§ TASKS TO CARRY OUT
[a] Translate this sentence from the passage on reserve disclosures into Spanish: "With respect to Item 1203(b), during 2010 there were no material conversions of proved undeveloped reserves to proved developed reserves to disclose."
[b] According to the passage on reserve disclosures, about how much proved undeveloped natural gas reserves did the price increase add when certain locations became economic?
[c] Transcribe the passage on reserve disclosures between "With respect to Item 1203(c), the" and "of the 10-K.", inclusive.

§ SUPPLIED PASSAGE

★ ★ ★

With respect to Item 1203(b), during 2010 there were no material conversions of proved undeveloped reserves to proved developed reserves to disclose. The primary factor in the positive revisions to natural gas proved undeveloped reserves for the year ended December 31, 2010 was a 28% increase in natural gas prices to $4.13 per Mcf for 2010 in comparison to $3.22 for 2009, as reflected in pricing disclosure in the paragraph at the bottom of page F-34. This price increase resulted in certain natural gas proved undeveloped locations becoming economic, adding approximately 6.0 Bcf of proved undeveloped natural gas reserves. We note that this increase only represented 4.7% in total proved reserves and therefore was deemed immaterial for the Company’s disclosures.
With respect to Item 1203(c), the capital expenditures made during 2010 to convert proved undeveloped reserves to proved developed reserves, are reflected in the “Changes in Standardized Measure of Discounted Negative Cash Flows” table as “Development costs incurred”, on page F-34 of the 10-K.
Notwithstanding the above, in acknowledging the Staff’s comments, and subject to any additional comments, we propose to include the following information in the notes following the disclosure table on page F-33 in our Form 10-K for December 31, 2011, addressing capital expenditures made during the year and progress made during the year to convert proved undeveloped reserves to proved developed reserves (new language is underlined):
(1) Undeveloped reserves transferred to developed reserves were [ Boe] for the year ended December 31, 2011. Capital costs incurred to convert these proved undeveloped reserves to proved developed reserves were [$ ]million
(2) The Company revised its 2011 year-end proved reserves upward [downward] by Boe ,
3
primarily resulting from increased [decreased] pricing of $ per Mcfe and $ per barrel of oil in 2011 compared to pricing of $ per Mcfe and $ per barrel of oil in 2010. Revisions in proved reserves resulting from performance and other factors represented ( %) of the increase [decrease].
Exhibit 99.1
Comment 4. We refer you to Items 1202(a)(8)(ii), 1202(a)(8)(iv) and 1202(a)(8)(ix) of Regulation S-K. Please obtain and file a revised report from Williamson Petroleum Consultants, Inc. which includes the following information:
· The date on which the report was completed. The date listed of February 17, 2010 does not appear to coincide with the date of the estimate.
Response. In response to this portion of the comment, WPCI has advised the Company that it has corrected the typographical error and inserted the correct date of February 17, 2011 in a revised report to be filed with the Commission.
· A statement that the assumptions, data, methods, and production used in the report is appropriate for the purpose served by the report. The statement on page three of the report stating that “The estimates of reserves contained in this report were determined by accepted industry methods deemed appropriate for this type of evaluation” is not sufficient.

★ ★ ★

§ RECORDS PROVIDED
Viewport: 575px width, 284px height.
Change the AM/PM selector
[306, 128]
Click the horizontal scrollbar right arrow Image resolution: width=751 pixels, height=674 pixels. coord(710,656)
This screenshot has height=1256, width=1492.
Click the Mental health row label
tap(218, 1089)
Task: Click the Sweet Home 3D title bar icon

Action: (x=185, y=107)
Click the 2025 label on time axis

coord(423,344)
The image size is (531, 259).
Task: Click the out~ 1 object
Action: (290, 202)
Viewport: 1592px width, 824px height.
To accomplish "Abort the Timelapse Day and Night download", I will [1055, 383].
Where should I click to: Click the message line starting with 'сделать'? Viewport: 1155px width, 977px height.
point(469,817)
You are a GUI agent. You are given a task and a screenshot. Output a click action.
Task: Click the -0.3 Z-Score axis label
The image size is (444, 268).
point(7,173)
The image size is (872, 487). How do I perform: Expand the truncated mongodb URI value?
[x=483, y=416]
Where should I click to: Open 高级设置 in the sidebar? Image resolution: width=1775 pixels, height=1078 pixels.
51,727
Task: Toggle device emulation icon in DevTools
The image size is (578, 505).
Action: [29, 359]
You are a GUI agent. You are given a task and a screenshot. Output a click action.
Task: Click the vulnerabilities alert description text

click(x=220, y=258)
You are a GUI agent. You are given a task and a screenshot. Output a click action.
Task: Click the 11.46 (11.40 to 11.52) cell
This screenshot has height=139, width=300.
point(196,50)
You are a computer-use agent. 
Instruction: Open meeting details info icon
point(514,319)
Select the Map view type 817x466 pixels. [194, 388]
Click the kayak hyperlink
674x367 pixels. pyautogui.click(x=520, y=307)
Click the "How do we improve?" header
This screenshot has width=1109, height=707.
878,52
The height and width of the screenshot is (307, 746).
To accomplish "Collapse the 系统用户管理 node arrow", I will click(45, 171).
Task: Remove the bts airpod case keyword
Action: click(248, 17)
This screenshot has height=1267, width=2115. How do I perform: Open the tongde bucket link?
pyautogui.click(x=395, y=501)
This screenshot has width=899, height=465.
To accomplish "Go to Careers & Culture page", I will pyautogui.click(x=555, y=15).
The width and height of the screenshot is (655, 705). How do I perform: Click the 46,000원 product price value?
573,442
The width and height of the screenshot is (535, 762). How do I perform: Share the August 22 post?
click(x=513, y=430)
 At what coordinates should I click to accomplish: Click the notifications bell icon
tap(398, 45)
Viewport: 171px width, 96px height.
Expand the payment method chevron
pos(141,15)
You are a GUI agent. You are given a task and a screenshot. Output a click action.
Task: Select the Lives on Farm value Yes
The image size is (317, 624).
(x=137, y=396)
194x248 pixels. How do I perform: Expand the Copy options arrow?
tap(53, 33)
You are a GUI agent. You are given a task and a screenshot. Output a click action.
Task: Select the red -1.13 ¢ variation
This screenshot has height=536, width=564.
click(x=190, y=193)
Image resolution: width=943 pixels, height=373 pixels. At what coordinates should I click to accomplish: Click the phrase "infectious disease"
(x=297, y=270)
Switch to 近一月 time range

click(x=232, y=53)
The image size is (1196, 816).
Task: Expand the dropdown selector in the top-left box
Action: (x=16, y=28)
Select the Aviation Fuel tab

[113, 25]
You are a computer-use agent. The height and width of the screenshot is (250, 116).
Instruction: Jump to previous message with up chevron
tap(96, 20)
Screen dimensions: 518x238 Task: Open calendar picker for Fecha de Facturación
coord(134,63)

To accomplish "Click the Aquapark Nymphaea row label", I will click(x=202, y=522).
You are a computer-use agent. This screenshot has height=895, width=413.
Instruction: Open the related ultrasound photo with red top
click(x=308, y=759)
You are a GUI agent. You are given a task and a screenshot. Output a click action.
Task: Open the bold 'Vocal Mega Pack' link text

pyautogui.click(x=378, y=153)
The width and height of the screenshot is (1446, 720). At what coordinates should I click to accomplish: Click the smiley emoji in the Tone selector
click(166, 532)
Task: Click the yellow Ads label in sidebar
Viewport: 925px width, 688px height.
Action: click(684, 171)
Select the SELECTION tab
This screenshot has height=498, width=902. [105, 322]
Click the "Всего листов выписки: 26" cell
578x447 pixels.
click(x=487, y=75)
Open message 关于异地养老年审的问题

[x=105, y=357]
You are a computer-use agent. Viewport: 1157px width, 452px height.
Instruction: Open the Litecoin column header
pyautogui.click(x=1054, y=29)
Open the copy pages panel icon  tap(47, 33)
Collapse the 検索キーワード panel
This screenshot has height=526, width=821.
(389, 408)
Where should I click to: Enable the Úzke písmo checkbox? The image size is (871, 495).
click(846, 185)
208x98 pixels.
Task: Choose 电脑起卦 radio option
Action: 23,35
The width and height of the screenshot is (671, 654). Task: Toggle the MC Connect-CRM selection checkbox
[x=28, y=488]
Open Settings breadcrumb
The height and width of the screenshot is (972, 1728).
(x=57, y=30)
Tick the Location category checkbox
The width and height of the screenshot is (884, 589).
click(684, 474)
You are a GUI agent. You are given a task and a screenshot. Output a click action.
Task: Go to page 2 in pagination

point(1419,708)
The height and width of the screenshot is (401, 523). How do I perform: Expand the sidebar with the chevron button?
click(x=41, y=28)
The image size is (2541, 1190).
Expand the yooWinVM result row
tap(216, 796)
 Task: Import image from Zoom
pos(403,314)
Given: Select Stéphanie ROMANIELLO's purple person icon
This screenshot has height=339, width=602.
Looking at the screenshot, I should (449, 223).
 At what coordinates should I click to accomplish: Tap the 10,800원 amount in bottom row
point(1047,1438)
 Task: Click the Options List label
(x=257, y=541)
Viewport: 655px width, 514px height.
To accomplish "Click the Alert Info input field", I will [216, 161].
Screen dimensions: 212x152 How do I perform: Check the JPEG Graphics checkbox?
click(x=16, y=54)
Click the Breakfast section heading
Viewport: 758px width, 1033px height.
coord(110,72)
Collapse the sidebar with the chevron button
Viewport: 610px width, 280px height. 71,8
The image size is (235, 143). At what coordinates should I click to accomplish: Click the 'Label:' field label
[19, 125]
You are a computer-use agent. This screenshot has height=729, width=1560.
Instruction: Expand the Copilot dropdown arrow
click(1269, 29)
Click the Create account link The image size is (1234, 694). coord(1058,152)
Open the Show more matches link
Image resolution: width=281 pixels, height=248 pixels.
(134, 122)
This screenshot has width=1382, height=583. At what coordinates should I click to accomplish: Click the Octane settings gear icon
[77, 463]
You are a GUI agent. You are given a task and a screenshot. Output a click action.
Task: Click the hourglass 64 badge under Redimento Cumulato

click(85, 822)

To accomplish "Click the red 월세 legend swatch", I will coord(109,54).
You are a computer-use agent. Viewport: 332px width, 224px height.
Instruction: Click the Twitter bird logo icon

★ ★ ★

§ TASK-BY-TASK SOLUTIONS
[a] Con respecto al Ítem 1203(b), durante 2010 no hubo conversiones significativas de reservas probadas no desarrolladas a reservas probadas desarrolladas que divulgar.

[b] Approximately 6.0 Bcf.

[c]
With respect to Item 1203(c), the capital expenditures made during 2010 to convert proved undeveloped reserves to proved developed reserves, are reflected in the “Changes in Standardized Measure of Discounted Negative Cash Flows” table as “Development costs incurred”, on page F-34 of the 10-K.